-- EXERCISE MATERIALS follows --

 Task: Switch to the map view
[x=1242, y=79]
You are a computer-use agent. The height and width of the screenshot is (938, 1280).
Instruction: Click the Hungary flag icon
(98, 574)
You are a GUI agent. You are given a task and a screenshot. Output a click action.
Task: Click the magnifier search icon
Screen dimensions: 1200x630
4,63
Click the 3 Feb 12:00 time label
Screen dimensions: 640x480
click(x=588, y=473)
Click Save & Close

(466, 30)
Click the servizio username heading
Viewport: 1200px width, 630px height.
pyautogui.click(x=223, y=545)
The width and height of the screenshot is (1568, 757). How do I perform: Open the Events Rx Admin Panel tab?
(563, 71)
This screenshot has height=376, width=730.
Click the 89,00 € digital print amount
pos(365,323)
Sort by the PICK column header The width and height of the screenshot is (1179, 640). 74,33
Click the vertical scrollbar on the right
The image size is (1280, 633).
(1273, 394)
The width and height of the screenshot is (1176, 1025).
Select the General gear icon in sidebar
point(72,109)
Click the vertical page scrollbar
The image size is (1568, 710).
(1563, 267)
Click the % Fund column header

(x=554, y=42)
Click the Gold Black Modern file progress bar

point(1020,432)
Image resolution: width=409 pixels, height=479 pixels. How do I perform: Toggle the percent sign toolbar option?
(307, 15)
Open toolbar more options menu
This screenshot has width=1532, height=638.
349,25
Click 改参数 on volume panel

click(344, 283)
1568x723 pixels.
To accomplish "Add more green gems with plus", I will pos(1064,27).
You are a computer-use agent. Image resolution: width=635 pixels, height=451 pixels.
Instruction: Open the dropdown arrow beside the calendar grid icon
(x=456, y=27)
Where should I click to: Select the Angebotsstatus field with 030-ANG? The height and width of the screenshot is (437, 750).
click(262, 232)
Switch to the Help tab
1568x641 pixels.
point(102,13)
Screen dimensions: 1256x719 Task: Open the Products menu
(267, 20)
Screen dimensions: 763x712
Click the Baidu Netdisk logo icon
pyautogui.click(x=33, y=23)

-- EXERCISE MATERIALS concluded --

▶ [WORK REQUEST]
Copy the entries word for word. Leave nothing out.

▶ [TASK RESULT]
 Task: Switch to the map view
[x=1242, y=79]
You are a computer-use agent. The height and width of the screenshot is (938, 1280).
Instruction: Click the Hungary flag icon
(98, 574)
You are a GUI agent. You are given a task and a screenshot. Output a click action.
Task: Click the magnifier search icon
Screen dimensions: 1200x630
4,63
Click the 3 Feb 12:00 time label
Screen dimensions: 640x480
click(x=588, y=473)
Click Save & Close

(466, 30)
Click the servizio username heading
Viewport: 1200px width, 630px height.
pyautogui.click(x=223, y=545)
The width and height of the screenshot is (1568, 757). How do I perform: Open the Events Rx Admin Panel tab?
(563, 71)
This screenshot has height=376, width=730.
Click the 89,00 € digital print amount
pos(365,323)
Sort by the PICK column header The width and height of the screenshot is (1179, 640). 74,33
Click the vertical scrollbar on the right
The image size is (1280, 633).
(1273, 394)
The width and height of the screenshot is (1176, 1025).
Select the General gear icon in sidebar
point(72,109)
Click the vertical page scrollbar
The image size is (1568, 710).
(1563, 267)
Click the % Fund column header

(x=554, y=42)
Click the Gold Black Modern file progress bar

point(1020,432)
Image resolution: width=409 pixels, height=479 pixels. How do I perform: Toggle the percent sign toolbar option?
(307, 15)
Open toolbar more options menu
This screenshot has width=1532, height=638.
349,25
Click 改参数 on volume panel

click(344, 283)
1568x723 pixels.
To accomplish "Add more green gems with plus", I will pos(1064,27).
You are a computer-use agent. Image resolution: width=635 pixels, height=451 pixels.
Instruction: Open the dropdown arrow beside the calendar grid icon
(x=456, y=27)
Where should I click to: Select the Angebotsstatus field with 030-ANG? The height and width of the screenshot is (437, 750).
click(262, 232)
Switch to the Help tab
1568x641 pixels.
point(102,13)
Screen dimensions: 1256x719 Task: Open the Products menu
(267, 20)
Screen dimensions: 763x712
Click the Baidu Netdisk logo icon
pyautogui.click(x=33, y=23)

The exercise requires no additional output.